Transparence des dons demandée

Les établissements de santé du Québec ne pourraient se passer de l'argent des fondations, affirme le président de l'Association des fondations d'établissements de santé du Québec, Roland Granger. Chaque année, environ 230 millions sont amassés par les quelque 200 fondations de la province. «Et d'ici sept ou huit ans, on va être autour de 700 à 800 millions. Parce que plusieurs grandes campagnes sont en cours», dit-il.

Preuve que les fondations sont essentielles, la «structure de financement de plusieurs projets du ministère de la Santé dans les hôpitaux prévoit du financement des fondations», note M. Granger.

Ce dernier estime qu'il n'y a «aucun lien à faire» entre l'attribution de contrats dans les établissements de santé et les dons aux fondations.

M. Granger mentionne que le milieu philanthropique est «très compétitif», et que c'est pour cette raison que les listes de donateurs restent confidentielles.

Brigitte Alepin, spécialiste en politique fiscale, estime que cet argument de la compétitivité «n'a pas d'allure». «Garder les listes confidentielles, ça n'apporte rien de plus à la population, dit-elle. Même si les donateurs se faisaient plus solliciter, quel serait l'impact sur les gens? C'est un faux argument.»

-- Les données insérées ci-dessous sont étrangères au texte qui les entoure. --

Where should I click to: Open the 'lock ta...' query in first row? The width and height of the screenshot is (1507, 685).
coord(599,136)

Doctorante en pensée politique à l'Université Harvard, Emma Saunders-Hastings a publié une recherche intitulée «Vertu du secteur privé et vices du secteur public: la philanthropie qui gouverne». Elle donne fréquemment des conférences sur la philanthropie au Canada.

Selon elle, les dons aux fondations devraient être publics et traités comme les dons politiques. «Les principes qui nous amènent à demander de la transparence et des limites dans les dons aux partis politiques devraient aussi s'appliquer aux dons confidentiels et illimités qui sont faits dans le monde philanthropique», dit-elle.

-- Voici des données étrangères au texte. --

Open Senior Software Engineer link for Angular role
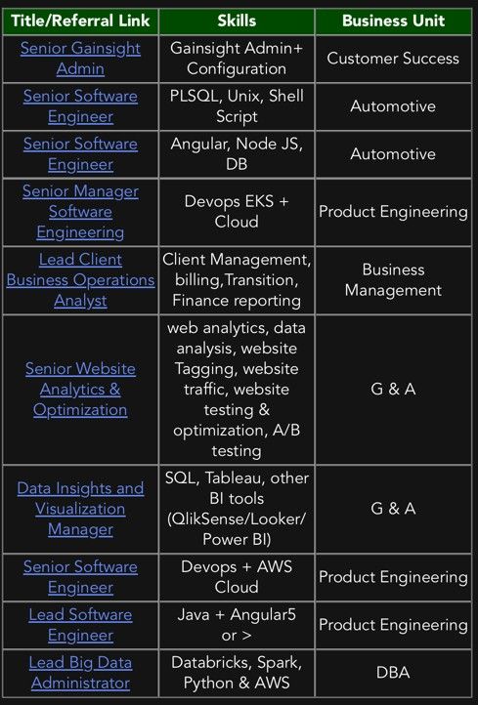 click(x=80, y=154)
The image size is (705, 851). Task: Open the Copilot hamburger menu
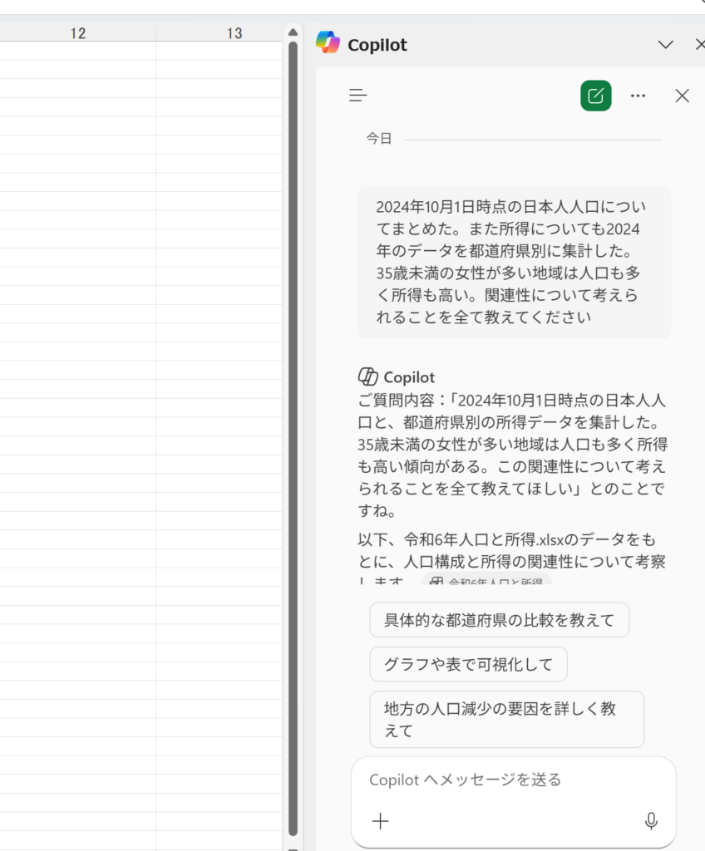(x=357, y=96)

Selon Mme Saunders-Hastings, «les personnes naïves peuvent penser que les contributions aux partis politiques sont "intéressées", mais que les dons aux fondations d'hôpitaux sont "altruistes". Or, les liens entre les dons aux hôpitaux et les contrats octroyés aux donateurs laissent croire que la distinction n'est pas si simple.»

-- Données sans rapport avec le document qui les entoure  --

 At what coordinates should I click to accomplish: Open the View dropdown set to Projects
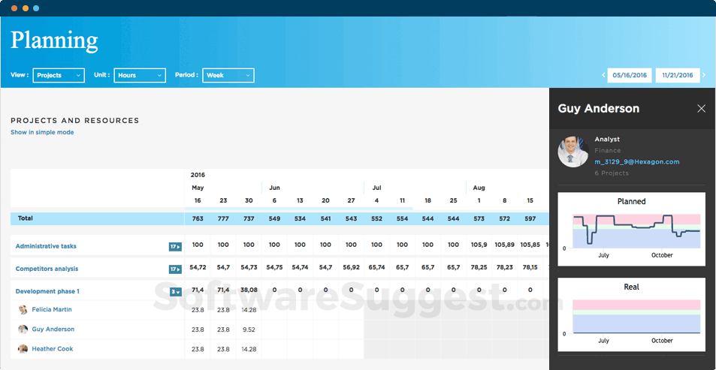coord(59,75)
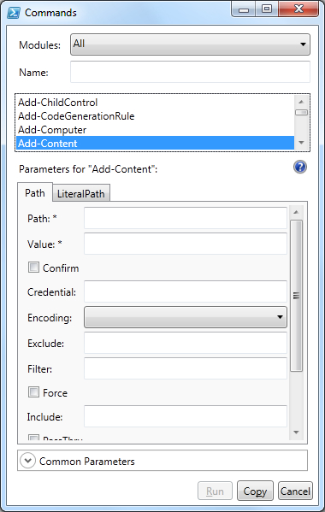The width and height of the screenshot is (325, 512).
Task: Enable the Confirm checkbox
Action: click(33, 268)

- Avec la collaboration de Serge Laplante

Aucun lien, assurent les entreprises

Trois fournisseurs de l'hôpital Santa Cabrini estiment qu'il n'y a pas de lien entre les contrats conclus avec le centre hospitalier et les dons qu'ils ont faits à la fondation. Voici leur version.

McKesson

La porte-parole Élizabeth Huart affirme avoir contribué au tournoi de golf de la Fondation de l'hôpital Santa Cabrini pour amasser des fonds pour le centre de cancérologie. Selon Mme Huart, «cette cause s'inscrit dans la mission du programme de responsabilité sociale de McKesson». Mme Huart affirme que son entreprise est «régie par un Code de déontologie très strict qui encadre clairement [ses] pratiques d'affaires afin d'éviter tout conflit d'intérêts potentiel».

Zimmer Canada

Représentant de l'entreprise pour le Québec, Ron McCarthy précise que Zimmer a remporté un important appel d'offres à l'hôpital Santa Cabrini en 2012-2013. «Ça représente des ventes de plus de 1 million. On a offert le meilleur prix, et de loin. Après avoir remporté l'appel d'offres, le directeur général [de l'hôpital] nous a envoyé une lettre nous demandant ce qu'on pourrait faire pour la recherche en orthopédie. On a donné 110 000$ pour financer la recherche», dit M. McCarthy, qui assure avoir «suivi les principes éthiques serrés» de son entreprise.

Médiamed

«Notre politique au niveau des commandites et des dons est de participer à des événements sollicités par nos clients actuels. Nous ne faisons donc pas de commandites dans le but d'obtenir quoi que ce soit, assure la directrice des ventes de Médiamed Technologies, Josée Lanoue. Toutes les commandites offertes l'ont été après l'obtention de contrat.»

Logibec

Le vice-président ventes et marketing de Logibec, Ivan Lagacé, assure ne pas avoir obtenu de contrat à Santa Cabrini à la suite de dons. « Nous croyons qu'il est important pour une entreprise comme la nôtre de contribuer financièrement à des organismes de bienfaisance qui sont impliqués dans le domaine de la santé », dit-il.